→ **PROBLEM**:
The response must restate all of the data word for word.

[[ RECORD EXCERPTS, beginning ]]

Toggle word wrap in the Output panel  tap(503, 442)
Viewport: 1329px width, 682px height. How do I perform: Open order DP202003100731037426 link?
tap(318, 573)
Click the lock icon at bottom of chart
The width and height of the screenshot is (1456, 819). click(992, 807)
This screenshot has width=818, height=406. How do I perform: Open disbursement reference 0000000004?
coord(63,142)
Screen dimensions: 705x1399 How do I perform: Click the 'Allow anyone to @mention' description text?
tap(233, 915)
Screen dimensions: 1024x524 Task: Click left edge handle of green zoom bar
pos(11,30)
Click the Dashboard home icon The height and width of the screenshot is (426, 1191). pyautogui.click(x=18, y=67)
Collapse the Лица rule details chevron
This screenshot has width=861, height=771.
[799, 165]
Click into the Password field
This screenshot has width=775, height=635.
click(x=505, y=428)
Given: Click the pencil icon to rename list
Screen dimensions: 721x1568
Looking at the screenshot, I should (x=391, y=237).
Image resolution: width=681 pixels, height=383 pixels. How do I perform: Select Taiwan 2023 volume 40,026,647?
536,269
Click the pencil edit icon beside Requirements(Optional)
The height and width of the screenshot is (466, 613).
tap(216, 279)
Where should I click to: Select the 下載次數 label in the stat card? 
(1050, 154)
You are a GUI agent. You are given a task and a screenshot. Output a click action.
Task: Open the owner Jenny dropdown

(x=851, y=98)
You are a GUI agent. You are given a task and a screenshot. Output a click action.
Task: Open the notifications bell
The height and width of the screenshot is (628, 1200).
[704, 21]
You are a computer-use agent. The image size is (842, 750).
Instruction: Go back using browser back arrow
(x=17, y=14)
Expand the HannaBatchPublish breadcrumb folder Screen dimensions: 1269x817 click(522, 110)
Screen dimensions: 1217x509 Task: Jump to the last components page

[[ RECORD EXCERPTS, end ]]

→ **COMPLETED EXERCISE**:
Toggle word wrap in the Output panel  tap(503, 442)
Viewport: 1329px width, 682px height. How do I perform: Open order DP202003100731037426 link?
tap(318, 573)
Click the lock icon at bottom of chart
The width and height of the screenshot is (1456, 819). click(992, 807)
This screenshot has width=818, height=406. How do I perform: Open disbursement reference 0000000004?
coord(63,142)
Screen dimensions: 705x1399 How do I perform: Click the 'Allow anyone to @mention' description text?
tap(233, 915)
Screen dimensions: 1024x524 Task: Click left edge handle of green zoom bar
pos(11,30)
Click the Dashboard home icon The height and width of the screenshot is (426, 1191). pyautogui.click(x=18, y=67)
Collapse the Лица rule details chevron
This screenshot has width=861, height=771.
[799, 165]
Click into the Password field
This screenshot has width=775, height=635.
click(x=505, y=428)
Given: Click the pencil icon to rename list
Screen dimensions: 721x1568
Looking at the screenshot, I should (x=391, y=237).
Image resolution: width=681 pixels, height=383 pixels. How do I perform: Select Taiwan 2023 volume 40,026,647?
536,269
Click the pencil edit icon beside Requirements(Optional)
The height and width of the screenshot is (466, 613).
tap(216, 279)
Where should I click to: Select the 下載次數 label in the stat card? 
(1050, 154)
You are a GUI agent. You are given a task and a screenshot. Output a click action.
Task: Open the owner Jenny dropdown

(x=851, y=98)
You are a GUI agent. You are given a task and a screenshot. Output a click action.
Task: Open the notifications bell
The height and width of the screenshot is (628, 1200).
[704, 21]
You are a computer-use agent. The image size is (842, 750).
Instruction: Go back using browser back arrow
(x=17, y=14)
Expand the HannaBatchPublish breadcrumb folder Screen dimensions: 1269x817 click(522, 110)
Screen dimensions: 1217x509 Task: Jump to the last components page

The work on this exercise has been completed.